The two elements that comprise salt, sodium (Na) and chlorine (Cl) are considered two of the most volatile in the periodic table. When they combine to form salt, instead of creating another unpredictable ion, they become one of the most versatile, stable compounds. Salt is used as a flavoring in food, as well as a preservative. Salt is an integral part of the ocean, but as many will tell you, saltwater depletes the human body of essentials even as it is beneficial to the earth herself. This great mass of ocean that engulfs the earth can often also be a source of great trauma, certainly as witnessed in New Orleans in September 2005. "This city is a bad lover/ To quick and inattentive/ Let's sink this city and build ourselves / Over" sings Beth Cameron in the first single "The Catch" off their upcoming Theory 8 Records release Salt. An attack of sorts on FEMA's response to New Orleans, "The Catch," says Beth "is just about cities/towns and how we form relationships with them…and when a city doesn't come through like we feel it should have we crucify it." A city is "home," but it can quickly turn into the place from where we feel like we have to run. The Nashville, TN based three-piece band certainly understands this relationship. The two other members in Forget Cassettes, drummer Aaron Ford and multi-instrumentalist Jay Leo Phillips, hail from other Southern states, but have called the Nashville area home for years. Originally forming a few years ago as a two-piece with Doni Schroader, who left to drum for ...And You Will Know Us by the Trail of Dead, Beth invited Aaron and Jay to play in a new (and certainly improved) version of Forget Cassettes last year, playing their first show as a trio in June 2005. "I pretty much agreed on the spot," says Ford, of Beth's invitation, having briefly played with her years ago in Fair Verona.
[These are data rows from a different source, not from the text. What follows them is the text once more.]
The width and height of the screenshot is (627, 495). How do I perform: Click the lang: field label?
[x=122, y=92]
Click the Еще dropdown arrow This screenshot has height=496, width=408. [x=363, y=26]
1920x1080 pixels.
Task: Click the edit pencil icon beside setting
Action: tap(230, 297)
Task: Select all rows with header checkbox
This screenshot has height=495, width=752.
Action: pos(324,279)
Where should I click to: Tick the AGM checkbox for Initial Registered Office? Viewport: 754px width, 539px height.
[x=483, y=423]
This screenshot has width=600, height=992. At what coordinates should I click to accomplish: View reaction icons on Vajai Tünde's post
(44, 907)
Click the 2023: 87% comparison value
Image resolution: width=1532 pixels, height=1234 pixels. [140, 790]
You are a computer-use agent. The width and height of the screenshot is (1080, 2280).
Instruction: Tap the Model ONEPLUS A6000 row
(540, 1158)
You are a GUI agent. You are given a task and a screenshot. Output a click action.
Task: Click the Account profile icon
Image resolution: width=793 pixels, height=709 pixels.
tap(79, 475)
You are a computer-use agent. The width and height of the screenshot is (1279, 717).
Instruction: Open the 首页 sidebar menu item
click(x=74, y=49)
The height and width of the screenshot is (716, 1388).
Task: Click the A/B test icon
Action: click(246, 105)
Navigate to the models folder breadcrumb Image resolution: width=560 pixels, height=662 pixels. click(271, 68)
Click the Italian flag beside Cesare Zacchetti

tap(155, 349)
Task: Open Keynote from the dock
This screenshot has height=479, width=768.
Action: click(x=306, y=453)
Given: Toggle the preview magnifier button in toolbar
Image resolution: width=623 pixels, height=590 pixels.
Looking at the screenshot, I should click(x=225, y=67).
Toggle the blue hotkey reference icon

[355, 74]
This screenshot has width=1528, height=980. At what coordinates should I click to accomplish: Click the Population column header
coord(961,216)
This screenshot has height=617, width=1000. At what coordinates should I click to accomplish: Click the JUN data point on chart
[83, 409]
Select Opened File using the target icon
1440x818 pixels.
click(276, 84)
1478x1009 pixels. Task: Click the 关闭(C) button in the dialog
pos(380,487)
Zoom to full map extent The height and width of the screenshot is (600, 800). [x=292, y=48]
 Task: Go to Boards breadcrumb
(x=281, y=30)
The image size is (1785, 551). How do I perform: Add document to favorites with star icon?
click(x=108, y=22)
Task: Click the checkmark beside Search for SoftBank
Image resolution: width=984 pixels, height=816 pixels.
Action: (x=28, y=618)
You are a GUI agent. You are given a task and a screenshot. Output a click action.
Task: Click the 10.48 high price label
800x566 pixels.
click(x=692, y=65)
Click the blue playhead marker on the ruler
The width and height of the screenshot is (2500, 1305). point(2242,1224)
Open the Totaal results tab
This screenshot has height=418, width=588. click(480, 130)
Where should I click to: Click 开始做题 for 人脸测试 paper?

It is quite clear from watching their live shows that these three have a volatile chemistry together. One has to wonder if a chemical reaction involving three elements has to be more explosive than two, and if there is a chemical law explaining this, Forget Cassettes is visual and aural proof. Gone are the deceivingly simple arrangements that made the band well known in the indie-rock scene, not that the quick turns of tempo were ever basic. It is only a combination of guitar, drums, and keyboards that seems to have specific limits. Forget Cassettes, however, proves that small stature does not mean small sound. No one could ever accuse this band of avoiding musical complexity. The songs on Salt, to borrow a cliché, have taken the sound of Forget Cassettes to another level. Whatever Forget Cassettes did on Instruments of Action to cause the ruckus they received (playing at CMJ, achieving Top 100 status on the CMJ charts, touring the country, opening for ...Trail of Dead in 2005), they only make it that much more intense and that much more powerful with Salt. With this new stance are complex compositions that mirror the deeper meanings of these songs of termination and transformation, not that anyone could have ever labeled Forget Cassettes as "simple," with five-minute-plus songs that play on quiet/loud, fast/slow dichotomies. It is well-honed tradition that continues with Salt.

It is not easy to brand Forget Cassettes as any one thing. It seems that they pride themselves on their chameleon-like music that sheds so many skins in minutes. Many of the songs on the last record, Instruments of Action, addressed ideas of loves disappeared and faded. It is a theme familiar to humanity, having something or someone close and realizing that is no longer within reach. These songs have an immediacy, an intensity to the anger, to the emotions, to the shock that comes from living and from losing. Forget Cassettes understands the universality of loss and learning to live with it or in spite of it. While it may feel that during circumstances like these that we will cry ourselves an ocean that will destroy levees, it is important to remember that salt is often put on wounds to make them heal. Sometimes it has to hurt in order to become better. It feels like Forget Cassettes wants us to feel that pain, to taste the salt of their tears, but know that change comes from destruction. Sometimes rebuilding those pillars is the only way to continue.